The killer had just made off with $1,950 from robbing a Bank of America branch at Geary and Jones streets. He tried to get away in a cab as he had so many times before. As the taxi was climbing up the hill on Jones Street, Inspector Phil Lindecker swung his patrol car in front of the cab while Inspector Peter Hughes charged the car on foot.
The killer fired on Hughes through the cab’s rear window. A bullet tore through the veteran cop’s leg.
“He got me Phil!” Hughes cried before peppering the back of the cab with a volley of shotgun shells as “scores of pedestrians” scurried for safety and cabbie Anthony LaRocca leapt from his hack.
After pumping the cab with 21 shots, Inspector Lindecker reached into the sedan and slapped the cuffs on the suspect, who survived by cowering on the floor of the sedan.
The bandit was Eddie Anderson, a 25-year-old electrician. At the beginning of the interrogation, Anderson admitted he committed half a dozen holdups, but wouldn’t cop to murdering Tarr at first.
“It means the rope,” he said. However, after hours of Miranda-free grilling, Anderson broke down sobbing and confessed to killing Tarr.
“I did it, but I didn’t mean to kill him, ” Anderson said. “I put my gun up against the box office wicket. It went off — accidentally.”
Anderson was drawn to crime “because of his desire to impress women with money and importance” but the women “expressed little interest in his fate” according to the Examiner.
“I liked him alright, but he wasn’t any great spender,” said Lorne Fancher of O’Farrell Street, the bandit’s supposed sweetheart. Fancher was hauled in for questioning along with 22-year-old Rae Birch, the other woman Anderson had eyes for.
“My wages were small,” Anderson explained to police. “I made $14 a week and that’s not enough to entertain girlfriends with.”
A strange aside occurred when Manuel Voyages committed suicide in his Jones Street apartment above the bank branch that Anderson had just robbed. Voyages was visiting with some relatives. When they discussed the day’s shootout, he ran to the bathroom and shot himself through the head. Voyages had recently lost his grocery business, making him another casualty of the Great Depression which had then lurched into its fourth year.
With the notorious lynching of a pair of murder suspects in San Jose only weeks earlier, Anderson was convicted in the speediest murder trial in California history. Anderson “went jauntily” to the San Quentin gallows and was hung at 10:04 a.m. on Feb. 15, 1935.

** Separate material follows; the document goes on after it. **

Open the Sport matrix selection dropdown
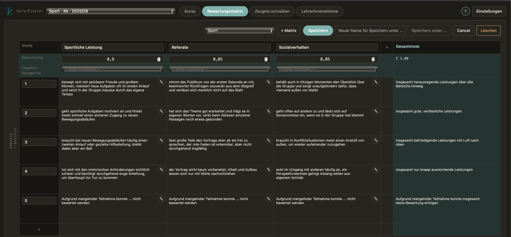The height and width of the screenshot is (237, 511). pyautogui.click(x=240, y=30)
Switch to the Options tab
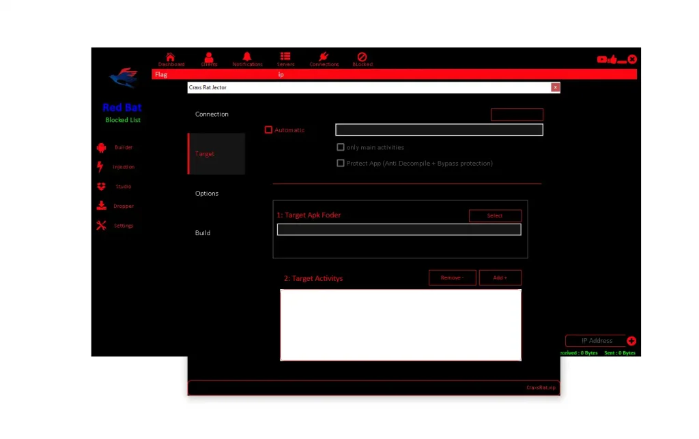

Although Tarr’s mother and fiancé expressed relief that Anderson was brought to justice for the murder, Tarr himself evidently felt no sense of closure. For decades now, patrons of the Curran have reported seeing the spectral image of a handsome, young man in the oversized mirror near the theater’s entrance. He is described as “wearing 1930s clothes,” possibly all dressed up for a wedding that will never happen.